今まで青根温泉へは立ち寄りばかりだったのですが、
「名号湯」近くに、とてもそそられる外観の宿を見つけたので、
今回は宿泊してみました。「岡崎旅館」さんです。
真冬にこのあたりをうろうろしていて、この外観に一目ぼれ。
湯治プランで宿泊させていただきました。

この電話機は現役

 

この建物は明治時代に建てられたものだそうで、
確かに古いは古いのですが、そのぶん情緒があります。
きれいに手入れされており、窓からの眺めもよい。
そして勿論、良質の温泉に入ることが出来ます。

 

そのお風呂が、これです。
昔はさぞかし、モダンなお風呂だったのでしょうが、
平成の世では、レトロな雰囲気を感じるものとなっており、
そこがとても、いい。
とにかくよく温まるお湯で、ツルツル感も強い。
お湯もいいし、雰囲気もいいし、いうことなしです。

 


湯壷
新しい浴場には新しいよさがありますが、
古い浴場には、年月を重ねないと絶対に醸し出せないよさがありますね。
それをこの岡崎旅館のお風呂で、とても感じました。
一泊の間に、何度も入らせていただきました。

カランだけというシンプルさ

 

さて、先ほどの建物は「岡崎旅館」さんの旧館という位置づけで、
新館はこちらとなります。
こちらにもお風呂があって、宿泊者はどちらのお風呂も
利用することができます。

 

5〜6人入れる大きさの、四角い浴槽。
大きな窓の外には、緑がまぶしいくらいでした。
大きな浴槽になみなみと注がれたきれいなお湯。
ここのお湯は大きな特徴はないのかもしれないけれど、
何度来ても、本当にいいと思える、魅力のあるお湯です。
初めて来た時も感動しましたが、その感動が今でもあるのです。

 

青根温泉には足湯が2箇所あります。
ひとつは「停車場の湯」。
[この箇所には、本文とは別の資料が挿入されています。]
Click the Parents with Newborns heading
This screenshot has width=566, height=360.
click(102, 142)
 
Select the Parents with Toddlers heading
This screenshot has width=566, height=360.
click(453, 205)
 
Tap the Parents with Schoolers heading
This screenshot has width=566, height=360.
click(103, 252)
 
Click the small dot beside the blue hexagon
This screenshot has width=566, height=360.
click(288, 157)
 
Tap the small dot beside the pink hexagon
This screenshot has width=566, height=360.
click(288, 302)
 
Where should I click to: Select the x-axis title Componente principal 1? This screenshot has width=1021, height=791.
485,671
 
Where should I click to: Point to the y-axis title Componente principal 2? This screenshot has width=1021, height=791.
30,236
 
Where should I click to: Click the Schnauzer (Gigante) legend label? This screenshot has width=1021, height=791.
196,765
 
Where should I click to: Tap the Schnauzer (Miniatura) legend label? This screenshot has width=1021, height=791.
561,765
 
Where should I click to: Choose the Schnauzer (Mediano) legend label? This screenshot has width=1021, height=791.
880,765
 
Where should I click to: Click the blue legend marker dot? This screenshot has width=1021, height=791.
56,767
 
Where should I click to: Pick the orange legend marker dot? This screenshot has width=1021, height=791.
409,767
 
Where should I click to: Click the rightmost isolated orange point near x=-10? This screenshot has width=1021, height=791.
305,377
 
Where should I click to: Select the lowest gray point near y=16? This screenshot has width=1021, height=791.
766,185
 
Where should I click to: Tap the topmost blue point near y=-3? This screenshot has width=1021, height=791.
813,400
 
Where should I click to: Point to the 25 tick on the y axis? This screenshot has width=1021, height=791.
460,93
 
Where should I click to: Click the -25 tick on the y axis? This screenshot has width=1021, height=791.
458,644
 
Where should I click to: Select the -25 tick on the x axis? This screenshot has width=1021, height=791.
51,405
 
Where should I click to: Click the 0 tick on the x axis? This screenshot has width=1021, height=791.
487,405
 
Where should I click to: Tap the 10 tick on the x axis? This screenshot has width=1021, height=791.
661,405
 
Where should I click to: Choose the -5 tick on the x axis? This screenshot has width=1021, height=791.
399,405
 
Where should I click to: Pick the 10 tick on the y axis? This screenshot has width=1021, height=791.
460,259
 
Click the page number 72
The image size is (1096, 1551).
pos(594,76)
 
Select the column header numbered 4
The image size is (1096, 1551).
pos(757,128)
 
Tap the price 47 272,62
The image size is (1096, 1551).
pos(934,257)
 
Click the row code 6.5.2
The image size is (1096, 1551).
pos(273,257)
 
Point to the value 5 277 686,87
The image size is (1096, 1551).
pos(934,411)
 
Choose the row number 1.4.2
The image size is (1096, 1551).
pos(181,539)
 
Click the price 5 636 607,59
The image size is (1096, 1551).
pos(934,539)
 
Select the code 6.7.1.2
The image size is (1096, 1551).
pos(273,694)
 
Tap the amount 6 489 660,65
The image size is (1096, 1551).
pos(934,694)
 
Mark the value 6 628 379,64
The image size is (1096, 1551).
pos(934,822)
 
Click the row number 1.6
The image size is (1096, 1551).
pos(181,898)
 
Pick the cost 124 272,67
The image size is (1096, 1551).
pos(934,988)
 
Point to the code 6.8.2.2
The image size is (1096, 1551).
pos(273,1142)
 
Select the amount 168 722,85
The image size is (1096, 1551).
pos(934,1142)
バス停近くにあるので、そう名づけられています。
総木作り、屋根もあるので、雨の日でもOK。
タオルも置いてくださっていますが、一応自分で持参しましょう。
大湯のお湯が使われています。

 

適温の、肌にやさしいお湯。
壁には温泉街の催しの案内や、昔の運賃表がはってあります。
このあたりは鉄道はなく、昔からバス便でしたが、
そのバスの運賃と、JRで遠出する場合の運賃が書かれています。
昔から人が生活してきた歴史がここにあることを
しみじみと感じさせてくれるものでした。

 

もう一つの足湯「朝日の湯」は、温泉街横の小高い場所にあります。
こちらも総木作りで、立派なもの。
上り坂ではありますが、道はちゃんと舗装されており、
登山道のような道ではないので、大丈夫です。

 

こちらは「不忘の湯」源泉で、少しお湯が違います。
ほのかに緑色に見える、笹にごりのお湯。
冬でもこちらは開放しているだけあって、少し熱めらしいですが、
足湯として利用する分には、それほど熱さを感じませんでした。
むしろ、ちょうどいい感じです。
小高い場所で足湯をつかいながら、景色を見下ろすのは爽快です。
今後もちょくちょく訪れて、このいいお湯に浸かりたいものです。